Face à situação, a Amnistia exige um cessar imediato das "detenções offshore" iniciadas em 2013 e o implementar de soluções para o trânsito de refugiados no Pacífico. "Temos de assistir a uma total reforma na maneira como a Austrália, a Papua Nova Guiné, Nauru e outros países da região respondem ao movimento de pessoas", defende Claire Mallinson. "Desde abrir rotas seguras e legais para viajar, a acolher mais refugiados e resolver pedidos de asilo mais rapidamente para reduzir as hipóteses destas pessoas fazerem viagens de barco perigosas, há muitas coisas que a Austrália e os governos regionais podem fazer para acabar com o inferno na ilha de Manus e prevenir tal sofrimento no futuro.”
A Austrália foi dos países que mais refugiados sírios e iraquianos acolheu entre 2016 e 2017 – cerca de 24 mil. No entanto, tem mantido uma política estrita de acolhimento de refugiados que tentam fazer a travessia marítima.

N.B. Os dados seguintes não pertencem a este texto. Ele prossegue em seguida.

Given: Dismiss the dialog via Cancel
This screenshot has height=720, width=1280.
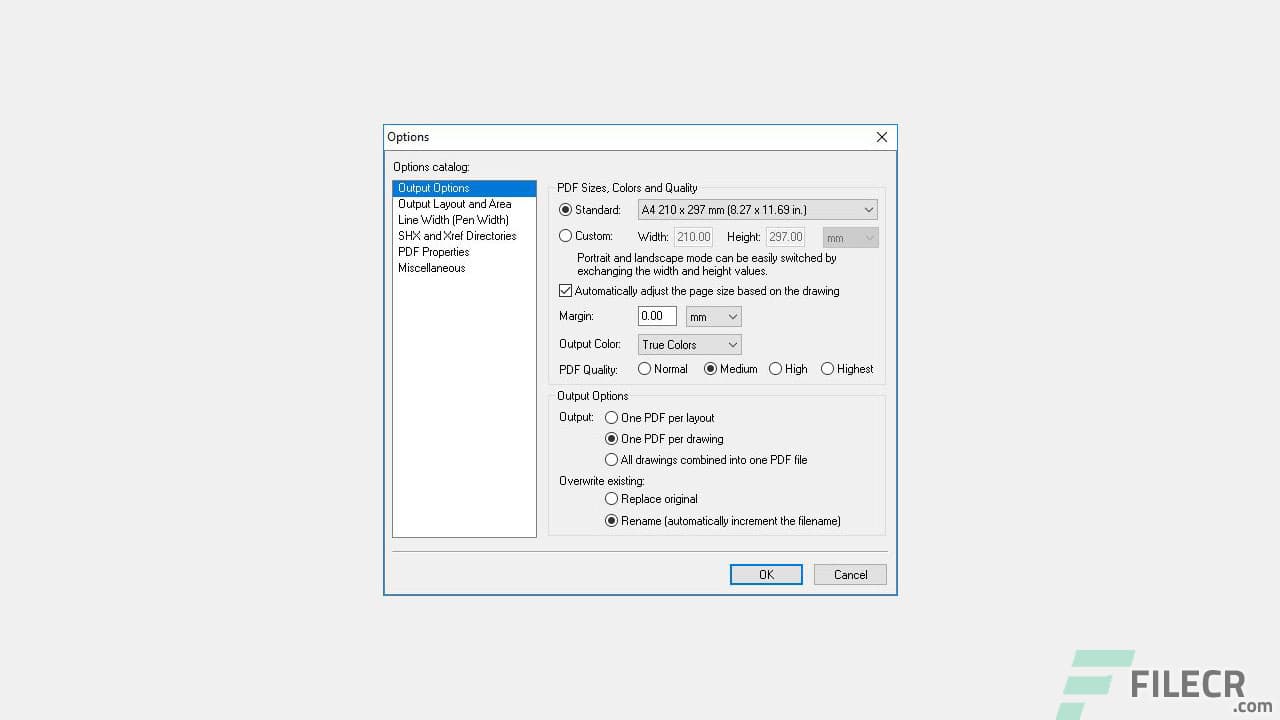Looking at the screenshot, I should 849,574.
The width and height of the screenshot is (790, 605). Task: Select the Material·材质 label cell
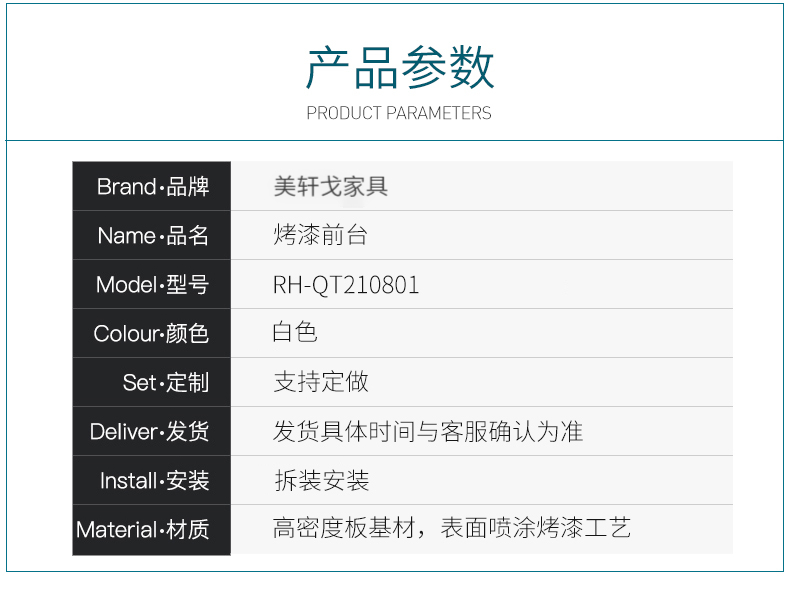(152, 530)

O jornal "The Guardian" diz que o Governo australiano tem barcos e militares prontos a forçar qualquer embarcação que se aproxime da costa do país a voltar para trás.

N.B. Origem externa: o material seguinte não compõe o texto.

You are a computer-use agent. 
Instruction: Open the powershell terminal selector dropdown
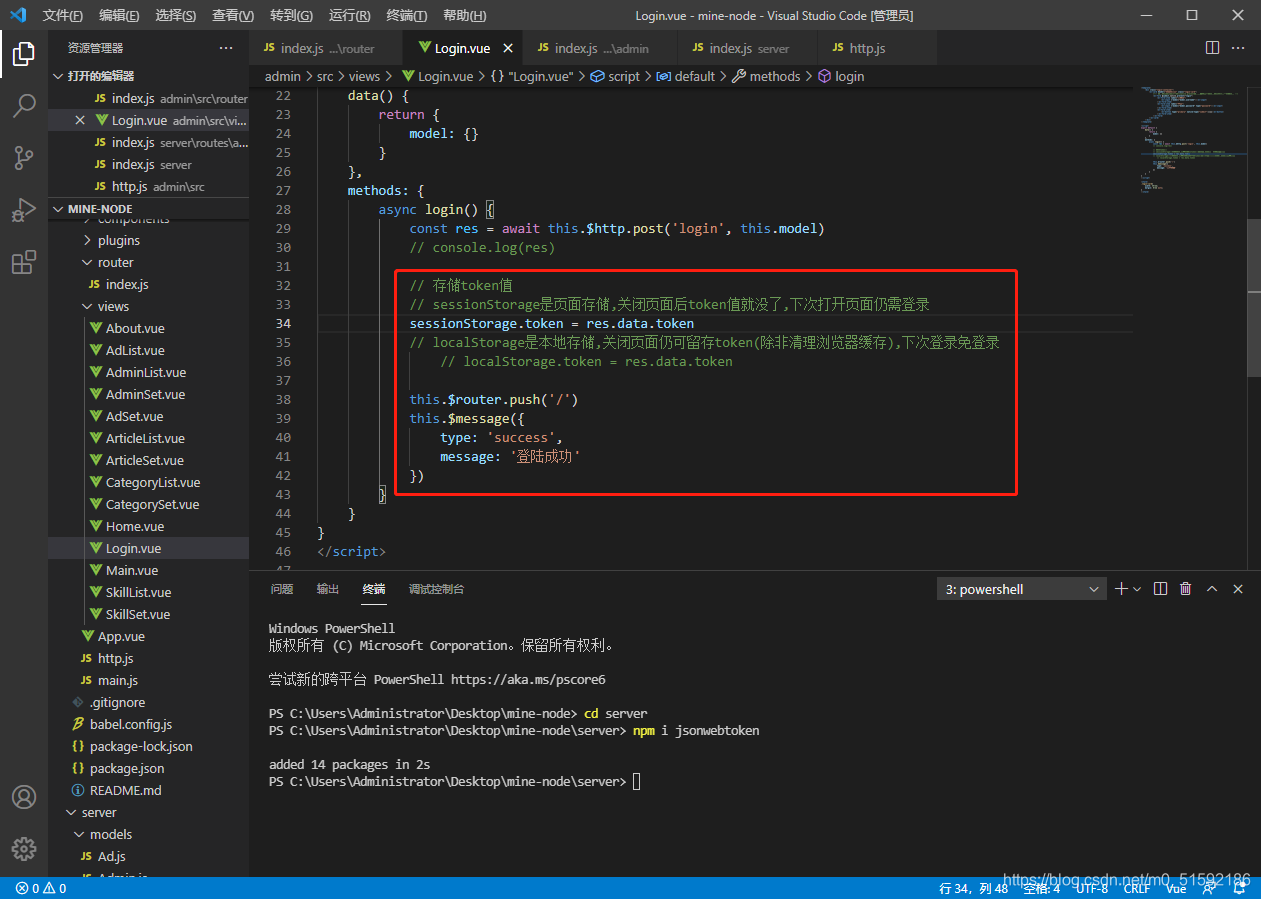[x=1020, y=589]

A isto acrescem restrições aos direitos dos requerentes de asilo retidos em Manus, é referido no relatório. “Eles continuam num ambiente altamente restritivo que limita a sua liberdade e o seu livre movimento. Eles não podem abandonar Manus para procurar emprego, tratamento médico ou oportunidades educativas sem o consentimento das autoridades.”
Saiam que vem aí os Estados Unidos
Durante o fim-de-semana, a capital da Papua Nova Guiné, Port Moresby, recebeu a APEC – a Conferência Económica Asiática-Pacífica. Na cidade, estiveram representantes de vários países, incluindo o vice-presidente dos Estados Unidos da América, Mike Pence.
Na cimeira, Pence e os Governos da Austrália e da Papua Nova Guiné chegaram a acordo para alargarem a base naval de Lombrum, em Manus, onde o centro de detenção extrajudicial de migrantes esteve albergado até ao ano passado.
À data do encerramento do centro de processamento de pedidos de asilo, em outubro de 2017, estavam em Manus na condição de refugiados 626 pessoas.